SUPPLIED PASSAGE.
Lastly, spend ample time understanding the problem and talking to users. Even after nearly a decade, we’re still learning, and if I could change anything, I would have invested even more time in researching and understanding the problem deeply from the beginning.

What do you do to get over a bad day?

I do some exercise. It could be as small as a 20-minute run or a workout. But for me, that’s what helps completely reset my headspace.

If you weren’t building OkHi today, what else would you be doing/pursuing?

I think I’d be building a product somewhere, probably for a company similar to Google, rather than building my own.

In the long run, what is Africa benefiting from OkHi?

OBJECTIVE 1. In the OkHi interview above, condense the paragraph beginning "Lastly, spend ample time" into a single shorter sentence that keeps its main facts.
OBJECTIVE 2. According to the OkHi interview above, what would the interviewee probably be doing instead of building OkHi?
OBJECTIVE 3. Carry the OkHi interview above forward from its final question, writing the reply that follows it.

GIVEN MATERIAL.
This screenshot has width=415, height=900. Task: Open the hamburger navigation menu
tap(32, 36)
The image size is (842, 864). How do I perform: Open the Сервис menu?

TASK RESPONSE 1. Spend plenty of time understanding the problem and talking to users; even after nearly a decade, the team is still learning and would have invested more in deep research from the start.

TASK RESPONSE 2. Building a product, probably for a company similar to Google, rather than building their own.

TASK RESPONSE 3.
When our vision is realized and everyone with a smartphone has a verified address, we will unlock a lot of economic growth across Nigeria, Africa, and pretty much every emerging market. This will unlock the $200 billion currently lost and enable businesses to be more efficient, reduce fraud, and increase their revenue by reducing costs. It will also enable government services to operate effectively and ultimately include consumers and give them access. We believe that a physical address is a human right, and by giving everyone an address, we help democratize access to services, which is currently limited. This comes down to trust. One of the biggest challenges for any business is to be able to trust their customers, and when they can’t, it limits the services they can offer. If we can give everyone a verified address and enable businesses to have access to it, they can better trust the customer and deliver more access to services.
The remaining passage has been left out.